Spaying & Scent Marking in Cats

He uses his urine like we use a pen, this is not normal urinating, this is the process of ‘spraying’, believe me there is a difference. The difference being that when a cat urinates, they use a squatting position on horizontal surfaces, like a litter tray. Spraying is not a litter box shyness problem, if they start spraying up walls, they are still more than likely to use their litter box for urinating and the rest. Spraying has different causes and therefore needs to be dealt with differently.

Why Do Cats Spray?

Cats are very territorial, using a variety of signals to mark their territory and give other cats clear boundaries not to overstep. Along with spraying, they also mark their territory with scratch marks, scent rubbed off their skin and feces. It is perfectly normal for unaltered males to make their territorial claim by spraying.

This starts right about the age of sexual maturity because it is triggered by hormonal changes, however it can become an inherent part of the cats behavioral pattern. Females also tend to spray, especially when they are in ‘heat’. This is to announce to the males in her vicinity that she is in ‘heat’. She does this by releasing special scents in her urine and spraying it in several key locations.

I know what you’re thinking, you’re thinking I will get my cat spayed / neutered then they wont need to ‘show off’ or ‘announce’ their awakenings. However, spraying can even occur with neutered males and spayed females, especially if you have waited to neuter a male cat after he has reached sexual maturity, by then, spraying may have become a fixed habit to him.

Spraying is linked with territory, a cat may start to spray when it senses a potential territorial threat, this could be in the form of a new dog or cat arriving in the household, or a stray cat that comes near the house. Often, though, the threat is less obvious as the cat can be sometimes insecure or overstressed, their reaction is to spray.

How to Deal with Spraying

There are several things you can do to try and solve the problem:

  • I would recommend that a vet examine your cat, as a change in urinating habits could indicate a potential medical problem that may need veterinary attention. Your vet will then determine any problems or give your cat a clean bill of health.
  • If the cat is unaltered, I would recommend that you get it neutered as soon as possible, you will find that in many cases, this will solve the problem completely.
  • If you are certain the reason for spraying is some perceived threat from another animal, then I would recommend analyzing the problem and try to accommodate your cat with the privacy and space it needs, a room of its own may be a suggestion. If the problem is to do with animals that are outside the home, you should try to reduce your cat’s exposure to those cats.
  • A cat can get stressed not only through territorial disputes. Try to lower the cat’s stress by maintaining a routine, thus keeping the cat relaxed and calm.
  • As mentioned in previous articles, don’t punish your cat, they cannot comprehend what punishment means and will probably retaliate with scratching, biting and even worse behavior.

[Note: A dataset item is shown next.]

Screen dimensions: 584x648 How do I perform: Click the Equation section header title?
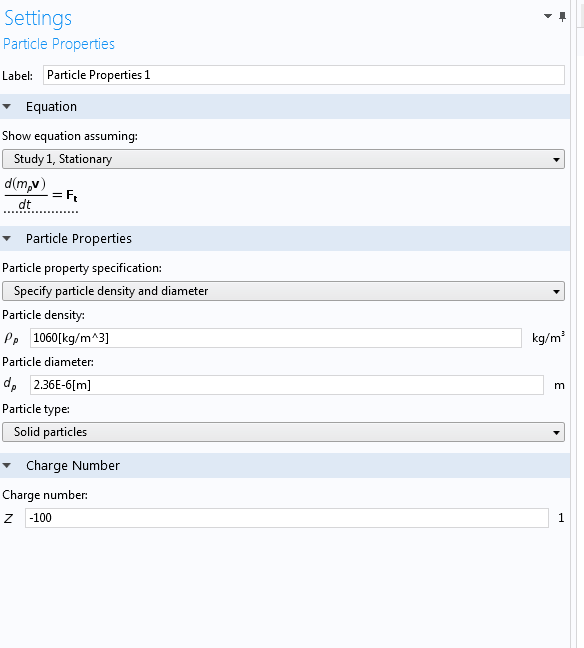pyautogui.click(x=51, y=107)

The smell of its own urine could encourage a cat to spray again on its same spot. Clean the stain thoroughly by using special cleaning products that completely eradicate any odors rather than covering them up. Avoid products that contain ammonia as these could actually remind the cat of the smell of urine. During my research I have found a special product called ‘Feliway’ which can be very effective when dealing with problem spraying (don’t worry I am not on commission), you can check information on several sites, or just type ‘Feliway’ in any search engine.

Finally if the problem persists, I would recommend consulting an animal behaviorist. Your vet should be able to refer you to a local cat behaviorist. In most cases it probably will not get as far as this stage, but it is an option to consider.